Entretanto, foi possível observar que em algumas aulas, a professora também recorreu à estratégia de passar resumos de textos, atividades e questões do livro didático na lousa para os alunos copiarem. Perguntada a respeito, ela afirmou que “o registro no caderno seria um meio para evitar que eles treinem a escrita e não se dispersem em relação ao conteúdo”. É também uma oportunidade para eles “aprenderem a anotar o texto da lousa (...) porque eles chegam ao fundamental II com uma série de dificuldades de escrita, então, se ele copiar vai concentrar sua atenção e pode ser que melhore”.

3) As professoras, também costumam utilizar o livro didático como suporte de leitura, em que pese não terem citado essa função nas entrevistas ou durante as conversas informais que mantivemos.

Entretanto, em diversos momentos foi possível observar e registrar no caderno de campo o fato de os professores solicitarem aos seus alunos que lessem trechos do livro. Nessas ocasiões, os professores faziam a mediação com a classe pedindo silêncio, pediam ao leitor [aluno] que aumentasse o volume da voz, e estimulavam-no a prosseguir a leitura.

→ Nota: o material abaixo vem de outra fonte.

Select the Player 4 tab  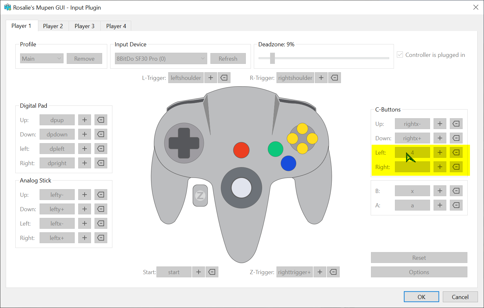pos(116,26)
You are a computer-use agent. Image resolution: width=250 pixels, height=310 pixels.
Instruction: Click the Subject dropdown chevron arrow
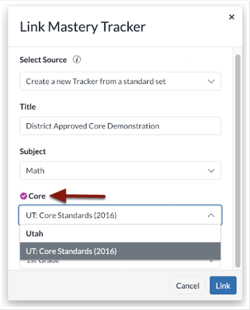(211, 171)
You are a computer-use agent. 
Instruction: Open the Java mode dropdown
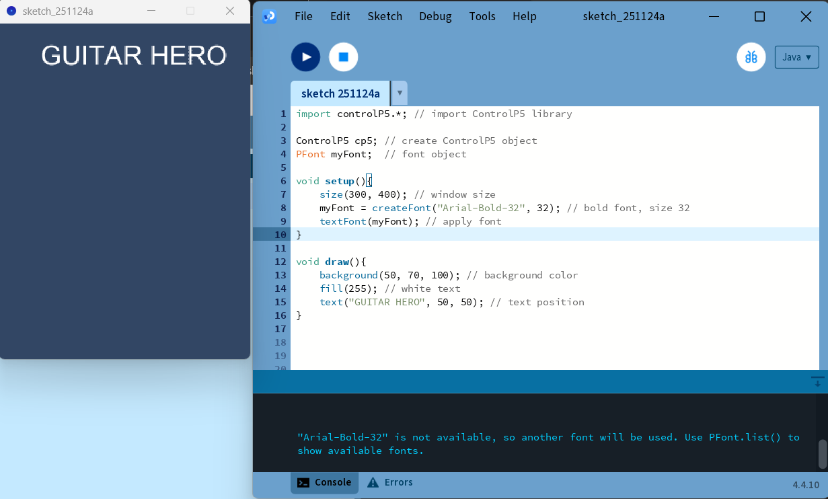796,57
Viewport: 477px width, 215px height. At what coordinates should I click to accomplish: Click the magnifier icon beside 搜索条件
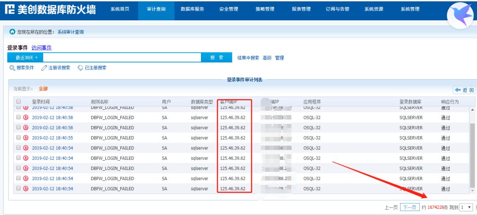[12, 68]
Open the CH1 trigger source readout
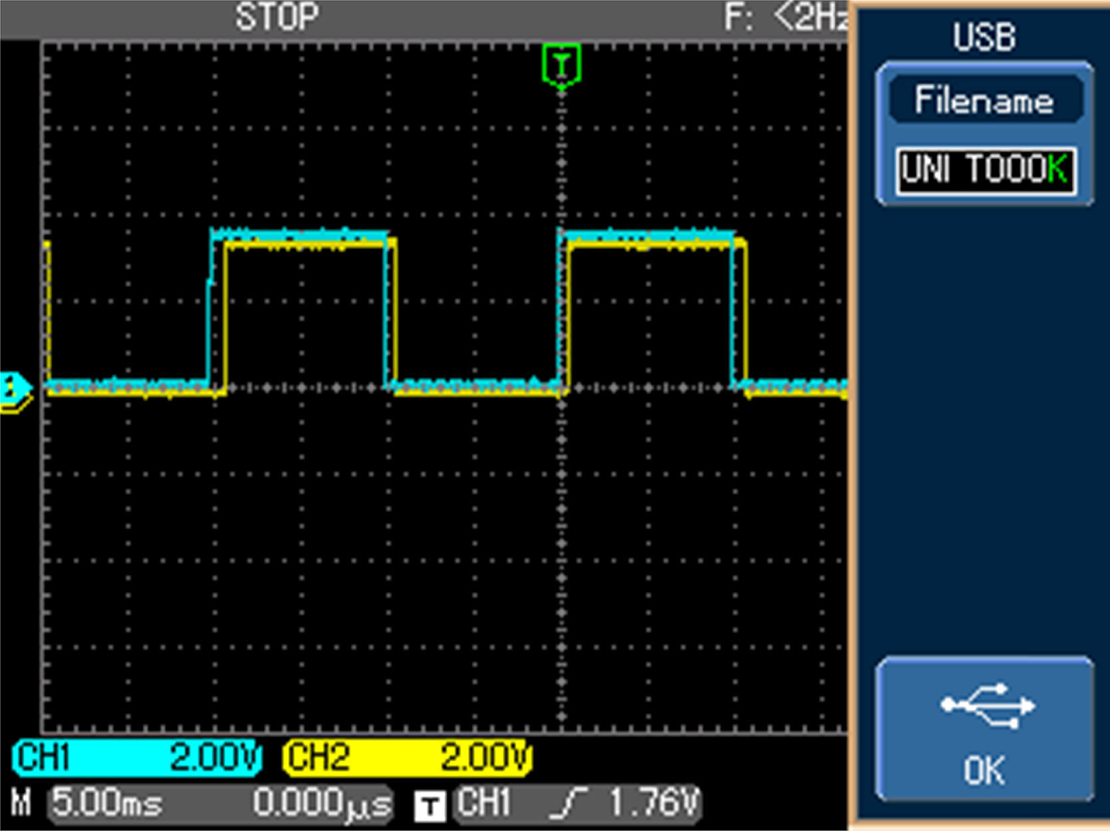This screenshot has width=1110, height=831. pos(485,803)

A aula do dia 30/08/2012, no 6ª. Ano “A”, ministrada pela professora Flora, é um exemplo desse procedimento. Após cumprimentar os alunos e fazer a chamada, iniciou a leitura:

- Renata. Vamos começar a leitura do texto. Em voz alta, que é o recreio das outras classes. O barulho atrapalha a leitura.

E prosseguiu:

- Ronaldo, continue...

O aluno iniciou a leitura, gaguejou, leu em voz baixa... A classe aguardou em silêncio as determinações da professora.

- Agora o Vitor vai ajudar o Ronaldo a ler a sua parte [do texto] para a gente...

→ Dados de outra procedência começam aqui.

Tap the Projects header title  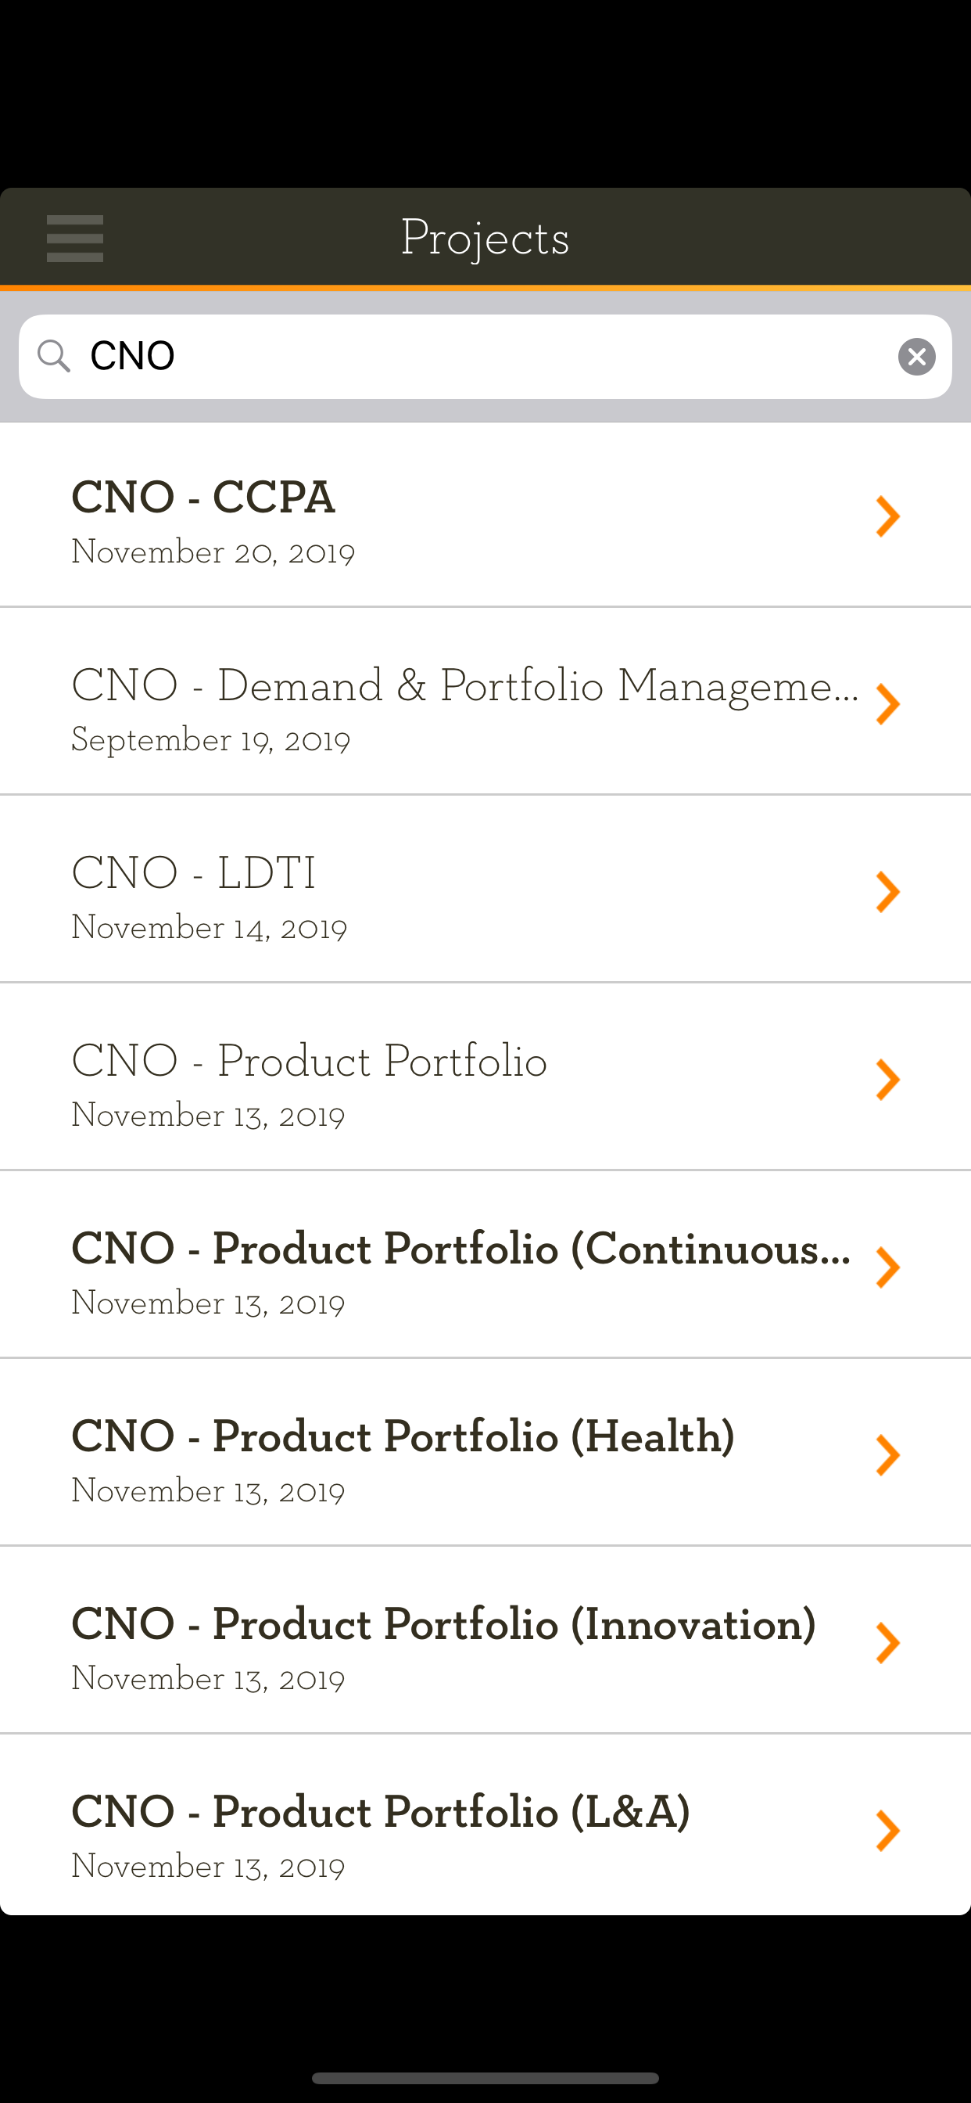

Com pequenas variações, a leitura de textos do livro didático seguiu esse padrão de procedimentos. A justificativa dada pela professora Flora é de que alguns alunos chegavam ao 6ª. Ano com sérias dificuldades de leitura e escrita.

Alguns chegam mal sabendo ler e escrever. O Ronaldo, por exemplo, no início do ano não conseguia ler sequer um parágrafo. Agora, apesar das dificuldade, se comparado aos outros alunos, já consegue ler.

C) Estudo com imagens:

A imagem é um recurso ao qual os professores recorrem com freqüência ao trabalhar com os alunos a relação presente-passado. Nesse aspecto, os livros didáticos utilizados pelas professoras (Montellato, Cabrini e Catelli Junior: 2000; Apolinário: 2007), por oferecerem ilustrações compatíveis com o tema abordado [Pré-História], foi utilizado durante várias aulas. Ao mencionar a utilização de ilustrações, a professora Flora reconheceu a importância desse material, principalmente diante das dificuldades enfrentadas por causa das carências materiais dos alunos e da escola:

É que o livro enriquece na questão das ilustrações. Ele acaba ilustrando muito, coisas que a gente às vezes não tem recursos na escola para tentar demonstrar alguma coisa

que você esteja trabalhando. Então, o livro didático acaba ilustrando muita coisa. Então acho que no início ele acaba contribuindo.